A central feature of physical frailty, as defined by the phenotype model is loss of skeletal muscle function (sarcopenia) and there is a growing body of evidence documenting the major causes of this process. The strongest risk factor is age and prevalence clearly rises with age. There is also an effect of gender where the prevalence in community dwelling older people is usually higher in women. For example a UK study from 2010 using the phenotype approach to defining frailty found a prevalence of 8.5% in women and 4.1% in men aged 65 –74 years 8.

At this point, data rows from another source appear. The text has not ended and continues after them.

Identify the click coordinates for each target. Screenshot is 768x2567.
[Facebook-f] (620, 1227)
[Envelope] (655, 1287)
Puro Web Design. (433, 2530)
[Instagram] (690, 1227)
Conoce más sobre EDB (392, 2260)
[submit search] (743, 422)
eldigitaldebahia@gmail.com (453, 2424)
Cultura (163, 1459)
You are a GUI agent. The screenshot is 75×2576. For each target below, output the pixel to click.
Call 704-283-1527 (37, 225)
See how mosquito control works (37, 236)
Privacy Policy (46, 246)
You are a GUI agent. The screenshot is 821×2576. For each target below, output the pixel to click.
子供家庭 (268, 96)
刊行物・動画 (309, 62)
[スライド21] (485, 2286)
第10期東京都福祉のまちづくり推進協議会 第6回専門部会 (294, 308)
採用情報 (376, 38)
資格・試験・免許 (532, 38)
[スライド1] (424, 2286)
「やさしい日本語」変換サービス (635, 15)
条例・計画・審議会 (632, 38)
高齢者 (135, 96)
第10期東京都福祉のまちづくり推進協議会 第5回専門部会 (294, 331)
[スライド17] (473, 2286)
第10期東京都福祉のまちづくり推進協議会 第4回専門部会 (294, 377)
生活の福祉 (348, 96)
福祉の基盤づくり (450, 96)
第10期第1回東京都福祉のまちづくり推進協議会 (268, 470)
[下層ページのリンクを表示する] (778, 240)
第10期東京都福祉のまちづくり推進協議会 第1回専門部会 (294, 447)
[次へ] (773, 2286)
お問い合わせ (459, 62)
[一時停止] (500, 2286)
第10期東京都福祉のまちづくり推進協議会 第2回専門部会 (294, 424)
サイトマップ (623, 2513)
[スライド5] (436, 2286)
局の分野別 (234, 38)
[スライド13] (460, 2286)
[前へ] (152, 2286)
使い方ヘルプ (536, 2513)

In terms of modifiable influences, the most studied is physical activity, particularly resistance exercise, which is beneficial both in terms of preventing and treating the physical performance component of frailty. The evidence for diet is less extensive but a suboptimal protein/total calorie intake and vitamin D insufficiency have both been implicated. There is emerging evidence that frailty increases in the presence of obesity particularly in the context of other unhealthy behaviours such as inactivity, a poor diet and smoking. 

Other areas of interest include the role of the immune-endocrine axis in frailty. For example a higher white cell count and an increased cortisol: androgen ratio predicted 10 year frailty and mortality in one recent study 9.

However the inter-relationship between prescribed medication and frailty independent of co-morbidity is a relatively under-exploited area. There is some evidence that aside from myopathy, some drugs may have more subtle adverse effects on muscle function 10. 

The cumulative deficit approach to defining frailty is broader than the phenotype approach, encompassing co-morbidity and disability as well as cognitive, psychological and social factors. The potential causes are therefore wider and include the multiple risk factors which are implicated in the various diseases and conditions.